EU police arrested over 700 terror suspects last year, according to a report released Tuesday. Half of the arrests involved Islamist extremism -- the most dangerous variety of terrorism, the report says.
Europol says it requires extended powers to meet the challenges of the new threat
The cross-border police agency Europol released the report as EU politicians debated proposals to expand the powers of European law enforcement. Presenting the report to the European parliament in Brussels on Tuesday, Europol chief Max-Peter Ratzel made the case for a broader mandate for his organization.
“The mandate is currently limited to organized crime, which means that in each individual case we have to demonstrate a link or connection to local structures before we pass on the data,” Ratzel explained to a parliamentary committee. “In the fields of serial murder, online child pornography or travelling hooligans, local structures are generally not affected, but that is precisely the added value for (EU) member states.”
The EU Commission has already proposed a reform bill to expand Europol’s mandate, and the German Presidency of the European Union has also endorsed the proposal. Ratzel said terrorism is a situation that affects Europe as a whole, and that it was important to share information among the member states in order to “recognize the signs early on and act pre-emptively on dangers.”
But this also earned the Europol chief some criticism from parliamentarians concerned about privacy rights. Agustín Díaz de Mera of the conservative EVP told Ratzel his agency needed to adopt more “democratic transparency.”
Separatists responsible for bulk of EU terrorism
An ETA bomb at Madrid's Barajas International Airport
Ratzel expressed concern about what the Europol report says is a growing threat of terrorism in Europe.
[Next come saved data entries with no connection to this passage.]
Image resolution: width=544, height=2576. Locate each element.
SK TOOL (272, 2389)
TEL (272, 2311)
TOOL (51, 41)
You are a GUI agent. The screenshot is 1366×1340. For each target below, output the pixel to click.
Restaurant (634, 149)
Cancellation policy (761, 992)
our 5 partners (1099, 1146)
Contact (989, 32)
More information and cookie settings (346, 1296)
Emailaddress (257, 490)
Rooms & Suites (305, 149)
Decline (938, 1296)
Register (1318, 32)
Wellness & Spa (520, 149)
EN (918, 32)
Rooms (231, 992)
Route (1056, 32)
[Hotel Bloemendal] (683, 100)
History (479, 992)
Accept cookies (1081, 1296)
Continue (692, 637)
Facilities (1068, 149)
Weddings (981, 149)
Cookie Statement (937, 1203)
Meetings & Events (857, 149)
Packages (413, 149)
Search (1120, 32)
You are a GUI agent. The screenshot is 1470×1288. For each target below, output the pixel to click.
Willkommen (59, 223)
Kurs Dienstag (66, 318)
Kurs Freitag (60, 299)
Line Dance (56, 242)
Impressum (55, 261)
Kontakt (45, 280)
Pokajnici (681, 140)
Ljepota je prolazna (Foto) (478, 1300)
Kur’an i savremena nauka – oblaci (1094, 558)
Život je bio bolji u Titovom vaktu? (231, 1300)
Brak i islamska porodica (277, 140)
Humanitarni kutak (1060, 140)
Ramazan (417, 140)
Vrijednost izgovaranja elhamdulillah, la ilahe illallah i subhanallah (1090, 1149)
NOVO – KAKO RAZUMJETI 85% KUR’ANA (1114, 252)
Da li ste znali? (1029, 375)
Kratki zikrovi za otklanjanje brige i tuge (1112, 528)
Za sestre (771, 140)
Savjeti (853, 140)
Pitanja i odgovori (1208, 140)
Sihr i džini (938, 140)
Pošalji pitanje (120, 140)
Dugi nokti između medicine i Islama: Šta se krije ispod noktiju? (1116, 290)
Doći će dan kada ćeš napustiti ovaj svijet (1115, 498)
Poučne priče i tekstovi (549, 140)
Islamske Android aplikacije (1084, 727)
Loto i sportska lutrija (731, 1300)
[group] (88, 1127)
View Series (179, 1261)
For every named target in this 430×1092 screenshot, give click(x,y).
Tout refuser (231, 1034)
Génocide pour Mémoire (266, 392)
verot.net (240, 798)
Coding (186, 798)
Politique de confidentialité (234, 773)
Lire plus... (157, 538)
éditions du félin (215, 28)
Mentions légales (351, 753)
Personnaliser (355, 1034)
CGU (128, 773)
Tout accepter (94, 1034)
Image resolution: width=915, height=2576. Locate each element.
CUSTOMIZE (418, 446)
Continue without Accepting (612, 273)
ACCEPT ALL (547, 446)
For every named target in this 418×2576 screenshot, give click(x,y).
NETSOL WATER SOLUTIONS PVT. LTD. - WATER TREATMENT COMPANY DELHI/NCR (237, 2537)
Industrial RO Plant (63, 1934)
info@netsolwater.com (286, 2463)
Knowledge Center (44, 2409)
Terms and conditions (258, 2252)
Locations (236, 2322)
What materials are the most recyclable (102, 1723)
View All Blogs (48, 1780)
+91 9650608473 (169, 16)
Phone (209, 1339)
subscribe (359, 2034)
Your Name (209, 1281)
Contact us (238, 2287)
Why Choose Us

Nearly 500 terrorism-related offences were carried out in the 27-nation bloc last year, the report says; however, most of them were carried out by separatists on the French island of Corsica and in the Spanish Basque region.
With 343 arrests last year, France saw the largest amount of terrorist activity. Most attacks took place on the Mediterranean island of Corsica, where separatists opposed to French rule have waged a low-intensity war of independence for over three decades.
Most of these attacks only caused property damage, with the notable exception of Basque separatist group ETA’s December 30th bombing of a parking garage at Madrid Barajas International Airport, which killed two people and wounded several dozen more. It was one of 145 attacks in Spain last year, and the group’s first fatal attack since 2003.
Europol says ETA has “rebuilt its capabilities” despite a March 2006 truce with the Spanish government, and is prepared to “strike with well-prepared, organized and coordinated attacks against high-profile targets.” ETA on Sunday stood by the 2006 ceasefire, but said it would resume its armed struggle for Basque independence if Spain did not allow ETA’s banned political wing to participate in local elections in May.
156 people were arrested on terrorism charges in Britain. Europol did not list any terror-related offences for the 10 newest member states, most of them eastern European, that joined the EU in 2004.
Islamist extremism called greatest danger
Islamic terrorism is the most dangerous, the report says
The report says that acts of terrorism motivated by radical Islamic ideologies pose the greatest threat to European security, in part because they aim to maximize human casualties. As examples of Islamic extremism in Europe, the report cites the failed plot to bomb two regional trains in western Germany.
That plot was foiled by fate rather than by the police, as the crude suitcase bombs did not go off due to a technical malfunction. Ratzel also mentions last year’s attempted attack on transatlantic flights from British airports, which was foiled by the authorities at the last minute.
The report says half of the total number of arrests was related to Islamist militants. As examples of terrorist crimes, the police agency lists disseminating terrorist propaganda, financing terrorism, forging documents or providing safe houses for illegal operatives, among others.
“We have to take care that these things don’t further escalate,” Ratzel told the parliamentary committee.